Page text
----

The acquisitions market remains extremely competitive with little product being offered on any scale. There have not been many distressed sellers in the market and as a result there remains a wide gap between buyer's and seller's expectations. During the second quarter of 2009, RioCan did not complete any acquisitions.

Development Activity

During the three months ended June 30, 2009, RioCan completed 173,000 square feet (three months ended June 30, 2008 - 129,000 square feet) of redevelopment and development activities of which approximately 141,000 square feet pertains to additional net leasable area added at existing properties compared to 9,000 during the same period in 2008, and 32,000 square feet pertains to the completion of greenfield development projects compared to 120,000 during the same period in 2008.

As at June 30, 2009, RioCan had ownership interests in 13 greenfield development projects that will, upon completion, comprise approximately 9.4 million square feet, of which RioCan's ownership interest will be approximately 3.3 million square feet.

RioCan's Unaudited Interim Consolidated Financial Statements, Management's Discussion and Analysis and a Supplemental Information Package as at and for the three and six months ended June 30, 2009 and 2008 and the Audited Consolidated Financial Statements, Management's Discussion and Analysis and Supplemental Information Package for the year ended December 31, 2008 and 2007 are available on RioCan's website at www.riocan.com.

Conference Call and Webcast

Interested parties are invited to participate in a conference call with management on Tuesday, July 28, 2009 at 10:30 a.m. eastern time. You will be required to identify yourself and the organization on whose behalf you are participating.

In order to participate, please dial 416-695-6622 or 1-800-952-6845. If you cannot participate in the live mode, a replay will be available until August 12, 2009. To access the replay, please dial 416-695-5800 or 1-800-408-3053 and enter passcode 6008725#.

Scheduled speakers include Edward Sonshine, Q.C., President and Chief Executive Officer, Fred Waks, Executive Vice President and Chief Operating Officer and Rags Davloor, Senior Vice President and Chief Financial Officer. Management's presentation will be followed by a question and answer period. To ask a question, press "star 1" on a touch-tone phone. The conference call operator will be notified of all requests in the order in which they are made, and will introduce each questioner.

----

Material provided
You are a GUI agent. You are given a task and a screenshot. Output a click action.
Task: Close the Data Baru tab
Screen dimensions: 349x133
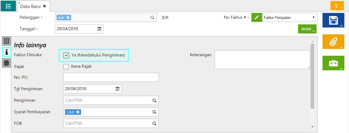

----

Stated exercise
Please copy the RioCan report from "During the three" up to and including "million square feet.", changing "greenfield" to "new-build".

Reply
During the three months ended June 30, 2009, RioCan completed 173,000 square feet (three months ended June 30, 2008 - 129,000 square feet) of redevelopment and development activities of which approximately 141,000 square feet pertains to additional net leasable area added at existing properties compared to 9,000 during the same period in 2008, and 32,000 square feet pertains to the completion of new-build development projects compared to 120,000 during the same period in 2008.

As at June 30, 2009, RioCan had ownership interests in 13 new-build development projects that will, upon completion, comprise approximately 9.4 million square feet, of which RioCan's ownership interest will be approximately 3.3 million square feet.